Tribunal de contas manda Prefeitura de Ilhéus suspender a despesa de 14 milhões para confecções de caneta chaveiros e bonés.

Os conselheiros que compõem a 2ª Câmara do Tribunal de Contas dos Municípios da Bahia, na sessão desta quarta-feira (06/05), ratificaram a medida cautelar concedida pelo conselheiro Plínio Carneiro Filho e determinaram que o prefeito de Ilhéus, Valderico Luiz dos Reis Júnior, se abstenha de utilizar a identidade visual adotada pela gestão municipal em substituição ao brasão oficial do município.
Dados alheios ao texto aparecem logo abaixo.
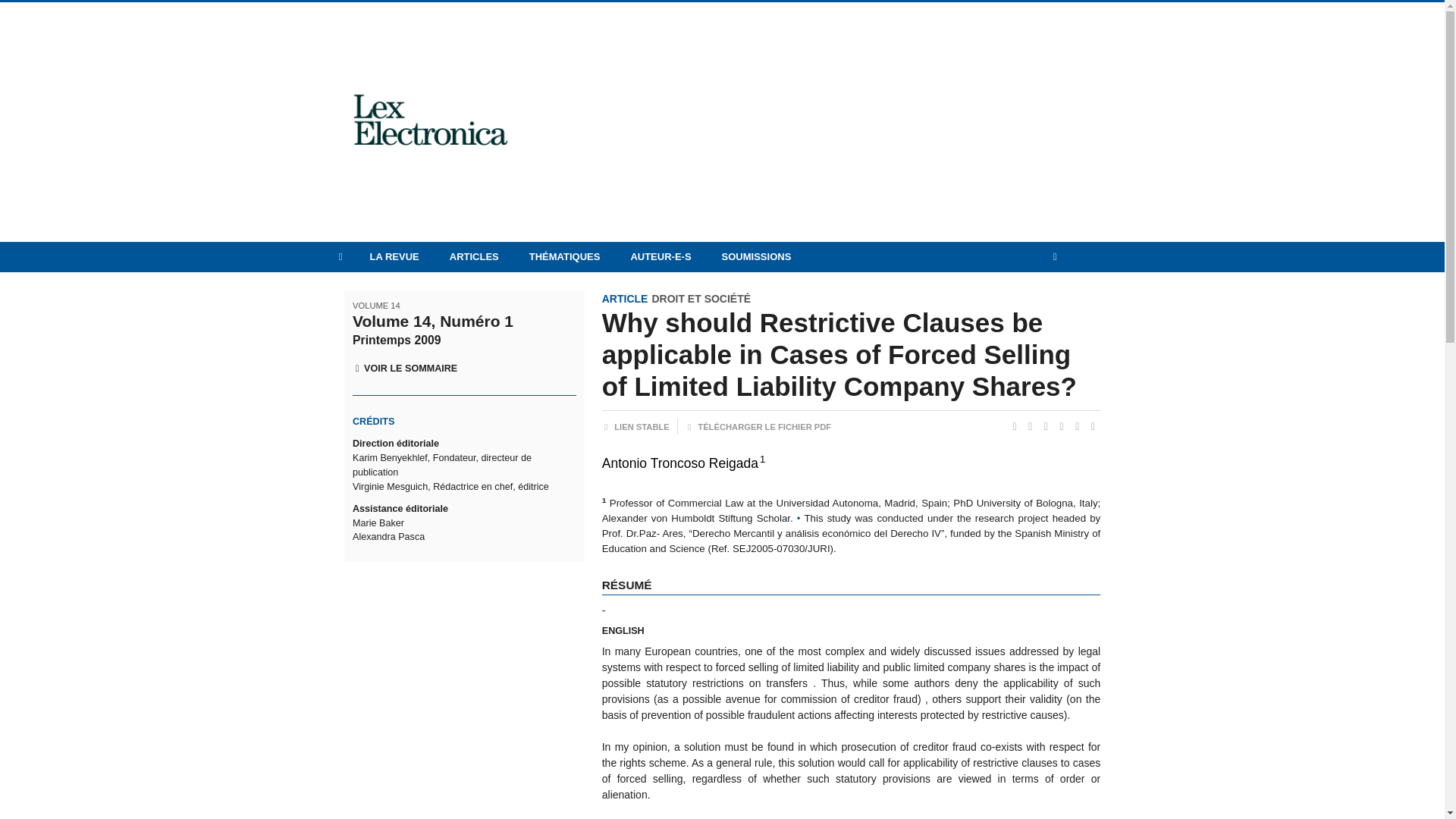
Lex Electronica (429, 119)
LA REVUE (394, 256)
Titre (851, 354)
Partager sur Facebook (1031, 426)
Sauver via Pocket (1093, 426)
Voir le sommaire (404, 368)
EN (1078, 289)
Sauver via Evernote (1077, 426)
AUTEUR-E-S (660, 256)
Lex Electronica (438, 122)
Partager sur LinkedIn (1046, 426)
Partager sur Twitter (1015, 426)
SOUMISSIONS (756, 256)
Partager sur Google Plus (1062, 426)
ARTICLES (473, 256)
Given the description of an element on the screen output the (x, y) to click on. 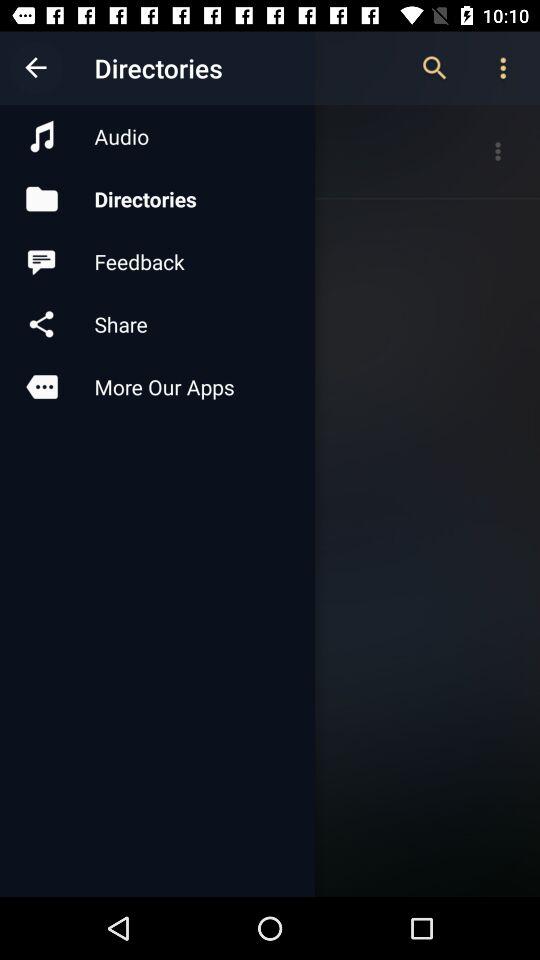
tap the more our apps item (157, 386)
Given the description of an element on the screen output the (x, y) to click on. 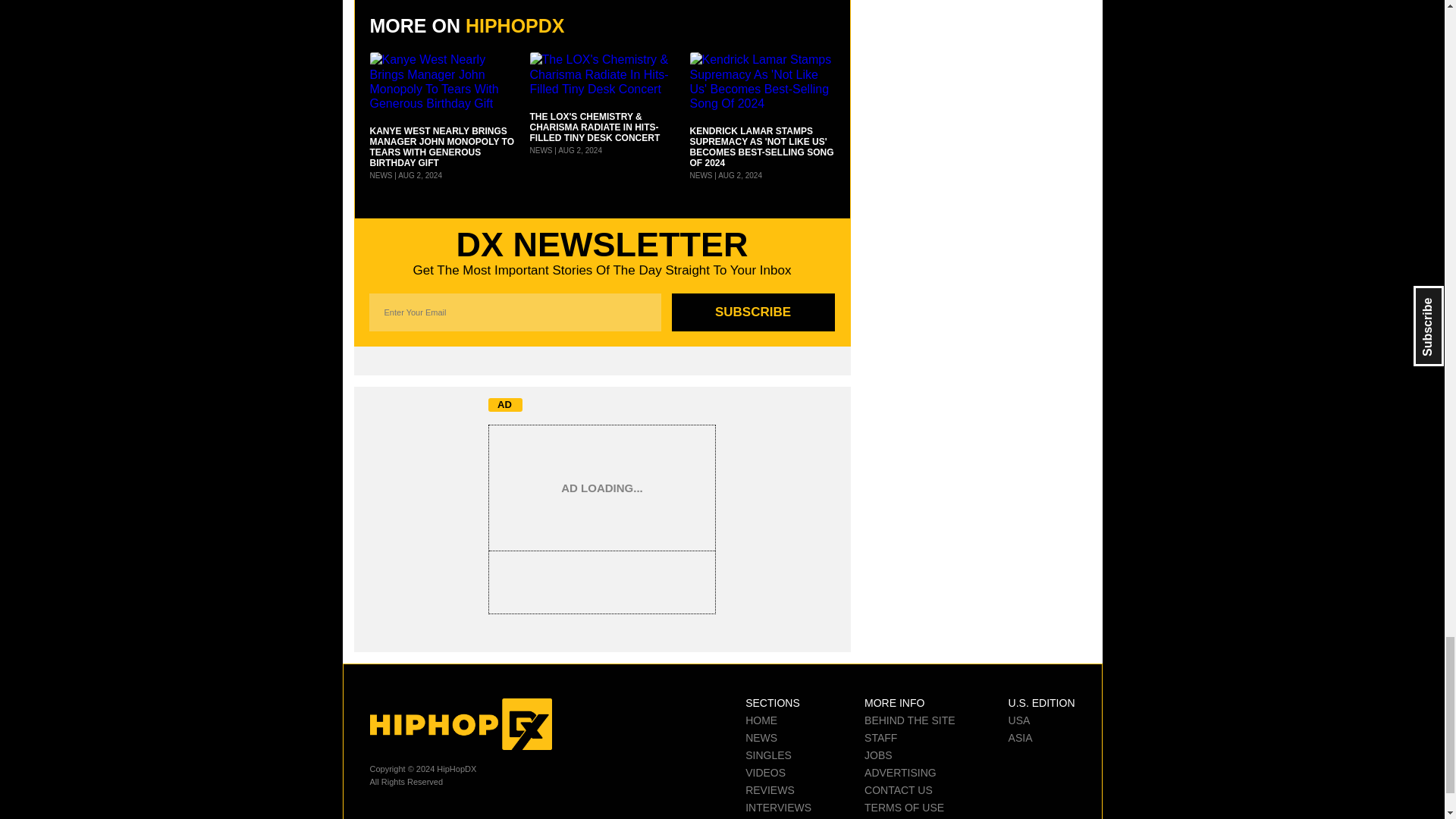
HipHopDX (460, 724)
A decisão foi tomada no âmbito da denúncia apresentada por Vinícius Rodrigues de Alcântara Silva, que apontou supostas irregularidades no uso de logomarca criada pela atual administração, com predominância da cor azul, em desacordo com a Lei Orgânica Municipal.
Com isso, a medida cautelar determinou a suspensão imediata do uso da nova identidade visual nos meios digitais e concedeu prazo de 90 dias para regularização nos meios físicos, com a adoção do brasão oficial e das cores legalmente estabelecidas em toda a identidade visual da administração municipal.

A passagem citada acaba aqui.